**READING PASSAGE:**
■ ■ ■ ■

Chuck Bentley Answers: Should I Move to Another State for the Incentives?

Dear Chuck,

My wife and I want to escape the high taxes in California. She thinks we should look into a place offering moving incentives. We have two young children; so now may be the best time to move. What advice can you offer on these moving incentives? 

Leaving LA 

Dear Leaving LA,

This is a very significant decision and one you should pray about and think through. I will offer a few tips to help guide you.

Not long ago, I was in Nashville, TN, and happened to meet a couple that had only recently moved (seven months ago) their family of four from Los Angeles. I asked, “Why Nashville?” She was quick to reply, “No state income taxes, much lower property taxes, and we get much more home for our money.” Clearly, they had made their move based on the financial benefits. I pressed in further by asking about any changes to their jobs or careers. She explained that she and her husband both worked from home so it was no change to their income. She also said she liked the schools for their two children, found the people very friendly, and really enjoyed the area, but she missed her family badly.

Moving Incentives

There is a massive amount of relocation happening right now driven by a number of converging factors: COVID 19, state governments’ management of the pandemic, the ability to work from home, and historic low interest rates. A number of moving incentives are in place in an attempt to attract new residents. I will provide some cursory research on the topic.

■ ■ ■ ■

**GIVEN DATA:**
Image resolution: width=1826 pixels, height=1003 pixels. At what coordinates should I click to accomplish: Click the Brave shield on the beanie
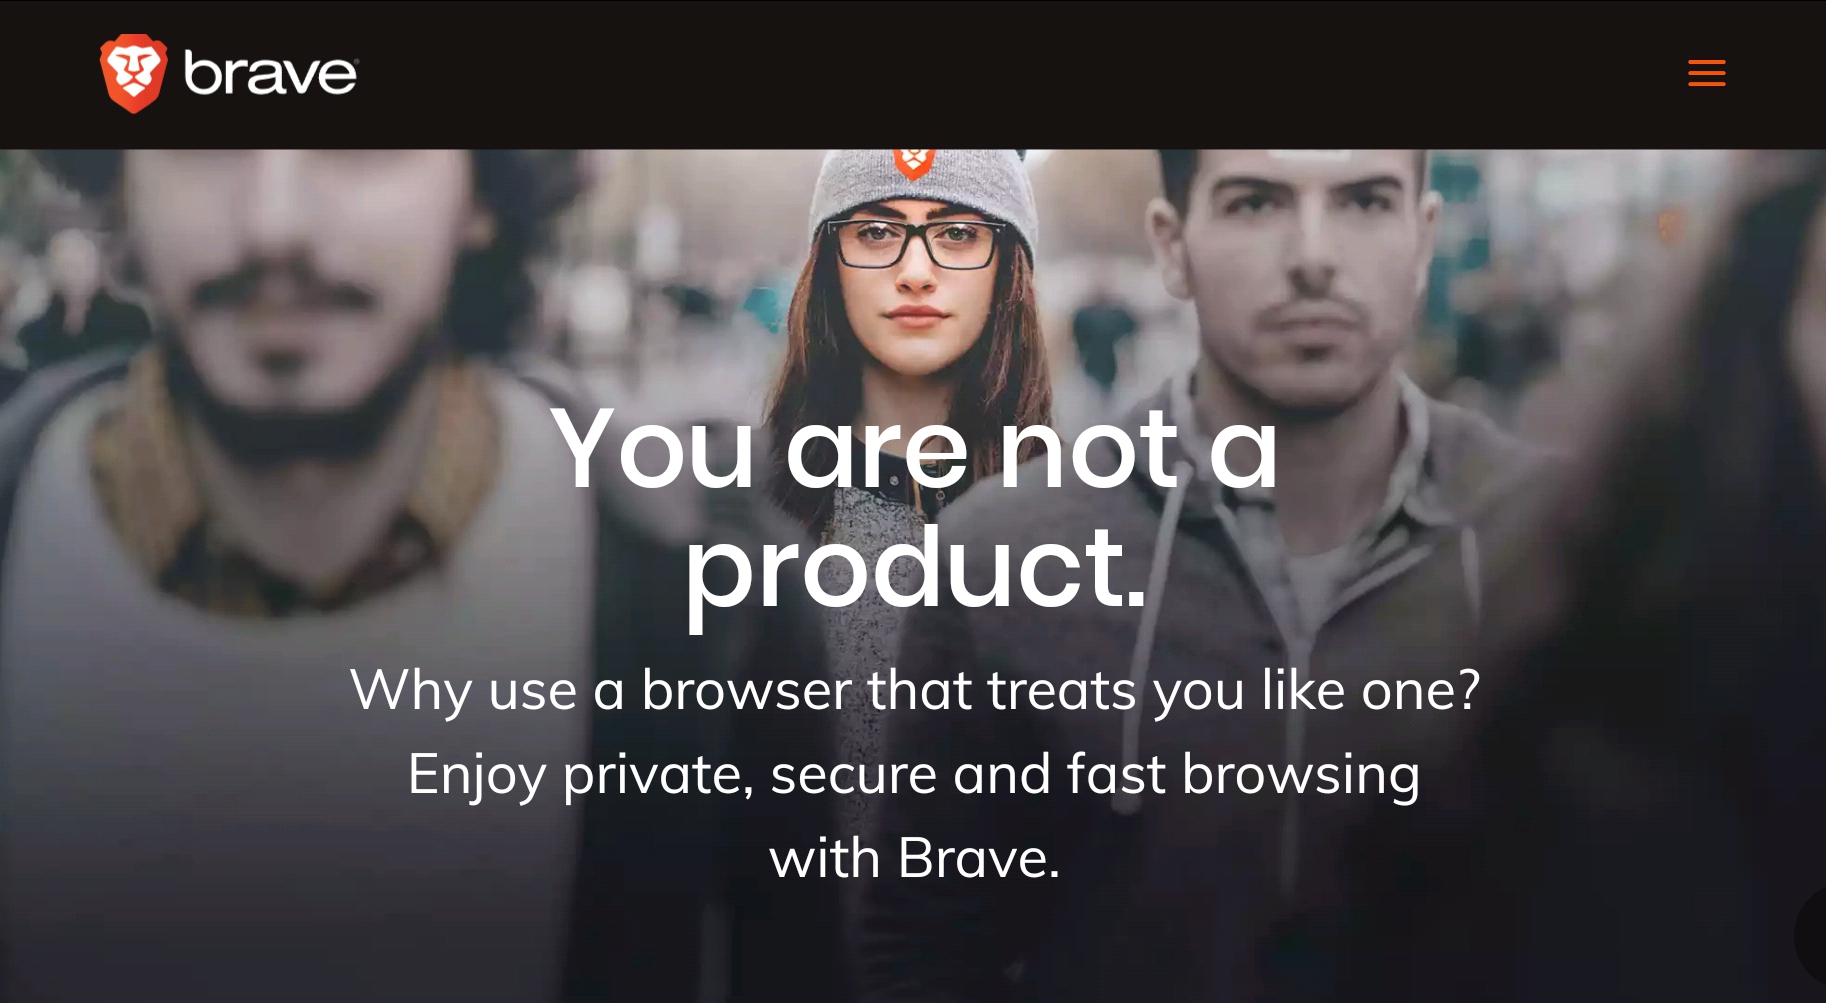(913, 162)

■ ■ ■ ■

**ASSIGNMENT:**
Continue the advice column on moving to another state for relocation incentives, starting right after its final sentence.

**ANSWER AREA:**
As you noted, there are several cities or states attempting to attract new residents. Tulsa, Oklahoma; The Ozarks; Savannah, Georgia; Topeka, Kansas; Newton, Iowa; Hamilton, Ohio; and Alaska are all offering cash incentives for new residents. The newest is Morgantown, West Virginia, which I will expand on below as an example of what you can and need to look for.

West Virginia Wants More People is a talent attraction program for remote workers who are seeking a high-quality lifestyle in the mountains of West Virginia. The package, worth $20,000, is an effort to draw remote workers to the state. The program received a major boost with a $25-million grant from native Brad D. Smith and his wife Alys in partnership with West Virginia University’s Outdoor Economic Development collaborative. The program is simple: “We want you to experience work-life balance in a brand-new way through community, purpose and the outdoors. You can bring your remote work to the mountains of West Virginia.”

Ascend accepts applicants who commit to living in Morgantown. Next year, Shepardstown and Lewisburg will be added. The package includes $12,000 plus a year of free outdoor recreation on public lands, access to free co-working space, free outdoor gear rentals, the ability to earn remote work certifications through West Virginia University, and networking opportunities and events. $10,000 is paid over the first 12 months, and $2,000 is paid at the completion of the second year. It is all taxable income. The state is looking for full-time remote workers who currently reside outside of West Virginia or who are currently in positions based outside of the state. Interested applicants should apply by May and are expected to move within 6 months of being accepted.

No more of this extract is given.